The proportion of women partners is to rise from 24 to 30 percent
It emerges clearly that as the first woman to head up Egon Zehnder, one major topic that Ader, who holds an MBA from the London Business School, is aiming to drive forward is diversity. While women are in demand for leadership roles around the world, and clients now invariably want to see female candidates included among those presented as potential CEOs, Egon Zehnder itself still has some ground to make up when it comes to gender parity. 24 percent of its partners are women. “Of course I’m not happy with that,” says Ader.
As a manager herself, Ader knows from experience what women have to contend with in the attempt to deal successfully with both their profession and a family, and how wearing it can be. “When I had my third child I hit a crisis and began to doubt whether I would ever find my way back into my job,” she recalls. At the time, her husband encouraged her by saying that it was perfectly OK with him if she decided to stay at home. “Just knowing that I had the option of stopping work gave me strength,” Ader says.
In the next five years, she wants to increase the proportion of female partners to at least 30 percent. She is convinced that female strengths, which in the past have rarely been brought to bear, are more in demand in the new world of business. “The days of the dominant heroic leader are over,” she says. “That’s not the way it works anymore. We need integrational leaders who are capable of self-reflection.”
This poses new challenges for the executive search industry as a whole, given that it was geared to reviewing candidates for the top job in terms of their past performance and presence.

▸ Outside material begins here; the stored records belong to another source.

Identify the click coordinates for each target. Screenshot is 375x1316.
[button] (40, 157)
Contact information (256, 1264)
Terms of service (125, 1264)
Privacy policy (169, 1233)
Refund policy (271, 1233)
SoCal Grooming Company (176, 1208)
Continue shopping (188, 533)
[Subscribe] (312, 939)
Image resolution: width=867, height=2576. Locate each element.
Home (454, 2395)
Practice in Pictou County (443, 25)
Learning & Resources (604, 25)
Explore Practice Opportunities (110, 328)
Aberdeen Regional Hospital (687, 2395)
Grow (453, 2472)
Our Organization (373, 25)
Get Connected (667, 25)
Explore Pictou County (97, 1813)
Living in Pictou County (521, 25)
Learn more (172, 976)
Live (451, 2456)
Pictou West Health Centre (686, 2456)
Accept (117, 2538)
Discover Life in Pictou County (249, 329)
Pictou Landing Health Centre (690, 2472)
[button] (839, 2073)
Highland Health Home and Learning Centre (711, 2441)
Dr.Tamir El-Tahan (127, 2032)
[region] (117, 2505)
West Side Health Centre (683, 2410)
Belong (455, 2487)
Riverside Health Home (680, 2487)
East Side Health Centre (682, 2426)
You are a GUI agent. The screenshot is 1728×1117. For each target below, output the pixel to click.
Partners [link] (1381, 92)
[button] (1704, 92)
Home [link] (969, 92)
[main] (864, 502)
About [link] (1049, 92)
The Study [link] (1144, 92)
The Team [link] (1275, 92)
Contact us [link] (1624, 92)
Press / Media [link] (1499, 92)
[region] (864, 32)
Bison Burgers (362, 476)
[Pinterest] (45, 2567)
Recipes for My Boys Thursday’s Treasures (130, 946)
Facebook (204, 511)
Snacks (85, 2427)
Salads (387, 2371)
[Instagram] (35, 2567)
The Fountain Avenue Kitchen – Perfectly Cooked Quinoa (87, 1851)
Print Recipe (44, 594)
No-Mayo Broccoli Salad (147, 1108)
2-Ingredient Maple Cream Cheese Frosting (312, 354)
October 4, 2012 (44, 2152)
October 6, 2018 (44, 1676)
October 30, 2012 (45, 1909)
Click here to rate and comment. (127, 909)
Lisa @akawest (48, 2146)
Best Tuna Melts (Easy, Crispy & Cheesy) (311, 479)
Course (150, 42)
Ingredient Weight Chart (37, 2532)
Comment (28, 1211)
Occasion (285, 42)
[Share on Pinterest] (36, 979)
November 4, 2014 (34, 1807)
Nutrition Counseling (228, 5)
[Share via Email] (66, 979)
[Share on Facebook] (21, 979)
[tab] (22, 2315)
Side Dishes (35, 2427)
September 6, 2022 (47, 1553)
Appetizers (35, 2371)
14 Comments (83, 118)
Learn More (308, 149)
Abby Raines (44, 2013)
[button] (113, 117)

Today, Ader says, they need to be examined in terms of how well they know themselves and how they approach their own weaknesses. “Most top managers are unaccustomed to dealing with their own vulnerability,” she says. And for Ader it is precisely this self-reflection that is a must for leaders who hope to succeed.
This is why Egon Zehnder is aiming to expand its leadership advisory business. Executive search remains its core activity – an activity that is currently growing, above all in Germany, the USA and the UK, but in Switzerland too. But for a long time now Zehnder has also been focusing on the field of executive development, where the firm posted double-digit revenue growth last year. And Jill Ader is aiming to foster that growth.